▼

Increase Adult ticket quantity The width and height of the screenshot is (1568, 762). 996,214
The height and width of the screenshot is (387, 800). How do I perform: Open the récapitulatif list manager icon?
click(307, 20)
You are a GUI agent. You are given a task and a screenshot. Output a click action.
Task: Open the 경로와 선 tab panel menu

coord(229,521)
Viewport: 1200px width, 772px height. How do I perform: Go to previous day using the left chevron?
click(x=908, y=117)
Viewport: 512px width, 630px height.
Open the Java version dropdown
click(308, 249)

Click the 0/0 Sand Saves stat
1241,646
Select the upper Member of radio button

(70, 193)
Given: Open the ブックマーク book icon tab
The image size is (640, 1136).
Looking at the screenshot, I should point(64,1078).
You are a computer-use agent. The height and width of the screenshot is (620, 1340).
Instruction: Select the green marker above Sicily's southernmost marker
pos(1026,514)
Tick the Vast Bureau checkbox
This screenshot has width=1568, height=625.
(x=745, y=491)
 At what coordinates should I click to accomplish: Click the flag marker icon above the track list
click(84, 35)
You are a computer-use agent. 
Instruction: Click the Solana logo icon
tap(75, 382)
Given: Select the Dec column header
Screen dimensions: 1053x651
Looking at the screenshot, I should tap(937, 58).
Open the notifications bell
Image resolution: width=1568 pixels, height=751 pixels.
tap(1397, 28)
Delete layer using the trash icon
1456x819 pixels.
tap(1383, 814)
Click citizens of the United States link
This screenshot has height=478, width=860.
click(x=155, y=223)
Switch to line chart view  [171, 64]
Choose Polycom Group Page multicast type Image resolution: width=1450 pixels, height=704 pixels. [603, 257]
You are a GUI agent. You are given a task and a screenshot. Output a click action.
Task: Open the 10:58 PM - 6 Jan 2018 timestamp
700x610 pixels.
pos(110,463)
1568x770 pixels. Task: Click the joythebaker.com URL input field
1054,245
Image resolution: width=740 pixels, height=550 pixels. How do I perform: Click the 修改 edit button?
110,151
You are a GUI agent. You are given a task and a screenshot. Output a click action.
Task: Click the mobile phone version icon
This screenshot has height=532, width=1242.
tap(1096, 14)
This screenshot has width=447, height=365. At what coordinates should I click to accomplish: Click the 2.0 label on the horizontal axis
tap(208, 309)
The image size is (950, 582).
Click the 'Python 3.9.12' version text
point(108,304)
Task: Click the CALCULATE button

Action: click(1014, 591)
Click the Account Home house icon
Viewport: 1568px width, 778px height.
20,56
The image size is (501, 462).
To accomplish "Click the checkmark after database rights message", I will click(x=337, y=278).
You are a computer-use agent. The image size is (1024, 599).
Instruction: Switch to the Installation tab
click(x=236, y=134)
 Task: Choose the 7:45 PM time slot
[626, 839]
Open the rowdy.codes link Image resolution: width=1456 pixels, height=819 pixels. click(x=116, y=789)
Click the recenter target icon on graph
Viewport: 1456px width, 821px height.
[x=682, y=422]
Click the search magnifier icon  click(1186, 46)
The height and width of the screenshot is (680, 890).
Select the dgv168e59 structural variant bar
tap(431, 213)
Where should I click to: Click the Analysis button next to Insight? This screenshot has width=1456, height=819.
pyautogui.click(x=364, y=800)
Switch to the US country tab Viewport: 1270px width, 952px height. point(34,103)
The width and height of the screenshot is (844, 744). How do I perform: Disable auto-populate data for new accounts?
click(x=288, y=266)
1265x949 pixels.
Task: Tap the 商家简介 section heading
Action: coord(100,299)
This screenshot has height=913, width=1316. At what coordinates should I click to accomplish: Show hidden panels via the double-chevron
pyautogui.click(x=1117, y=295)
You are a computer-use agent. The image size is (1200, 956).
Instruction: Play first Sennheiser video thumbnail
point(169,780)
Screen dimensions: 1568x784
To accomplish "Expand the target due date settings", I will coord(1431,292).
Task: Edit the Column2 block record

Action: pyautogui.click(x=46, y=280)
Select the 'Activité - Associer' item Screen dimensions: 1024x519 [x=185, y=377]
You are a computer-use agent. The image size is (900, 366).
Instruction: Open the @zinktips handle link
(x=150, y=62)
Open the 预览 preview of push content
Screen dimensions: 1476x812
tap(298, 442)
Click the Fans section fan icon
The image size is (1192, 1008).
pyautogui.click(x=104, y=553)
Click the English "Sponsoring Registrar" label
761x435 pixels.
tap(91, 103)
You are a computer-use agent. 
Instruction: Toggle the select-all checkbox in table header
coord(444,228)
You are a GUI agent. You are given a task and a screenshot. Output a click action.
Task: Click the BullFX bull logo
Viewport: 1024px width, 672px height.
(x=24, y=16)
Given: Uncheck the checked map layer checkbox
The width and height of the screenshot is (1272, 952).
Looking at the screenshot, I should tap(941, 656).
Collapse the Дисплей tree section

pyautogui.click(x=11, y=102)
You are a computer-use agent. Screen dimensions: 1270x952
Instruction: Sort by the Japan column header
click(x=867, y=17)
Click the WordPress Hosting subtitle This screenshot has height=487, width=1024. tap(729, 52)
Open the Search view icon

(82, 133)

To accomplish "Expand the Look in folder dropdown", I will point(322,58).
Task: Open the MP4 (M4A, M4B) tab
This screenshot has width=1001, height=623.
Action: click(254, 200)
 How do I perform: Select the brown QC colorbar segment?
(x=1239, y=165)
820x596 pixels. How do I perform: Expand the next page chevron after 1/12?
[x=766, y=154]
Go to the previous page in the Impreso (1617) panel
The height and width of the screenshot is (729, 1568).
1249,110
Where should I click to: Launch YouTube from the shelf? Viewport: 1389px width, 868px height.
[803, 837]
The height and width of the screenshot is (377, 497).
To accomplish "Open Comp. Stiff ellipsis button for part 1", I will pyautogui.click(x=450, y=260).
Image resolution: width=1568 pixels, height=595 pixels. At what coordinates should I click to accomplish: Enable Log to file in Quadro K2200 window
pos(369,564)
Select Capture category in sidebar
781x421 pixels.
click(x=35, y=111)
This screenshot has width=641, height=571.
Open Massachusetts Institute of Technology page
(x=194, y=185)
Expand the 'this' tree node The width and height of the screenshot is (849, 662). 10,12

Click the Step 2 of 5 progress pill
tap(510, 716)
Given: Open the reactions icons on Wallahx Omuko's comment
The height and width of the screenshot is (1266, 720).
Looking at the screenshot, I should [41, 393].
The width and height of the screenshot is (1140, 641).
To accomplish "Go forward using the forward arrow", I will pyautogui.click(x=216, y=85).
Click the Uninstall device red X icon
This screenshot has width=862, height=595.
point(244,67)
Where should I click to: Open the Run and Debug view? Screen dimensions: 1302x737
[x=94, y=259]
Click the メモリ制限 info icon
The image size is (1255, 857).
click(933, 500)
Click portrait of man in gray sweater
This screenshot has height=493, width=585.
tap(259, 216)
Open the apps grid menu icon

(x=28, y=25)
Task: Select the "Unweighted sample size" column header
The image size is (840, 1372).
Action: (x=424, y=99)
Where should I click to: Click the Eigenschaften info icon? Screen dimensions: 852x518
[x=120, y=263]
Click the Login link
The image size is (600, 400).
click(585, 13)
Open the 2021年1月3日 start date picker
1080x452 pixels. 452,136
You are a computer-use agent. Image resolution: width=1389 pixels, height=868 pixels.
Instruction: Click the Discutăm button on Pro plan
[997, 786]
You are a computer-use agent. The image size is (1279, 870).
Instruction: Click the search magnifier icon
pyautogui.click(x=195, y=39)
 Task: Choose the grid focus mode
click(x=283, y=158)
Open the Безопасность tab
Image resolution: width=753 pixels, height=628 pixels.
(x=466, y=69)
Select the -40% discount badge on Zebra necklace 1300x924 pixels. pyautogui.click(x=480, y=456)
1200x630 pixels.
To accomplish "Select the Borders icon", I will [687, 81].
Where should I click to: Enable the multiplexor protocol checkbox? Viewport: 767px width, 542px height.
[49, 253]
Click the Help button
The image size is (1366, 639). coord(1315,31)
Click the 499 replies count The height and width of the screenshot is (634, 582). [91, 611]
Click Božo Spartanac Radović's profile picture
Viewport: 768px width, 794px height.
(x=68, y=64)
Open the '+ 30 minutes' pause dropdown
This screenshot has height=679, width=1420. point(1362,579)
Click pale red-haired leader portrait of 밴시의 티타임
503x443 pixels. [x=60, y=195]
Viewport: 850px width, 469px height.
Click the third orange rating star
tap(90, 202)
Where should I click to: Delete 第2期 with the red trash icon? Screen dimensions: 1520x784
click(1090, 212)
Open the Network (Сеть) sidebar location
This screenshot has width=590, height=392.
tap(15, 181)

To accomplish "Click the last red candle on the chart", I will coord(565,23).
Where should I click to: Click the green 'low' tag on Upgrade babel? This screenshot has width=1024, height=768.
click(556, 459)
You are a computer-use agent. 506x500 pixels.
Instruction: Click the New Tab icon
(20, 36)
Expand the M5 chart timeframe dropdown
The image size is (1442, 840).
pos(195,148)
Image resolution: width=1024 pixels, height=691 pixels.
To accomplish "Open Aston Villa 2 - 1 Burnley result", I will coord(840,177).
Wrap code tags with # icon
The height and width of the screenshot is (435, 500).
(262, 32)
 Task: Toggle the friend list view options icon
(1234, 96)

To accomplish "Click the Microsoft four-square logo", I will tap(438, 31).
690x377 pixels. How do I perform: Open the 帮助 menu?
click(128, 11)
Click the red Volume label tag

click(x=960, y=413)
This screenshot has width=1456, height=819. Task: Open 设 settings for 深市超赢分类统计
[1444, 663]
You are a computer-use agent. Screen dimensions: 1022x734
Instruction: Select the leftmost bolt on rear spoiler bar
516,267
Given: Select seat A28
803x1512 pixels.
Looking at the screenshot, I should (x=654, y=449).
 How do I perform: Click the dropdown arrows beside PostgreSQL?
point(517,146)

▲

PROMPT — Can you convert the data into a Markdown table with the columns Row and Entry, beginning at the line that has "Click the red Volume label tag" and stopping after the last line of the data, with blank lines left out?

ANSWER TO THIS PROBLEM —
| Row | Entry |
|---|---|
| 1 | Click the red Volume label tag |
| 2 | click(x=960, y=413) |
| 3 | This screenshot has width=1456, height=819. Task: Open 设 settings for 深市超赢分类统计 |
| 4 | [1444, 663] |
| 5 | You are a computer-use agent. Screen dimensions: 1022x734 |
| 6 | Instruction: Select the leftmost bolt on rear spoiler bar |
| 7 | 516,267 |
| 8 | Given: Select seat A28 |
| 9 | 803x1512 pixels. |
| 10 | Looking at the screenshot, I should (x=654, y=449). |
| 11 |  How do I perform: Click the dropdown arrows beside PostgreSQL? |
| 12 | point(517,146) |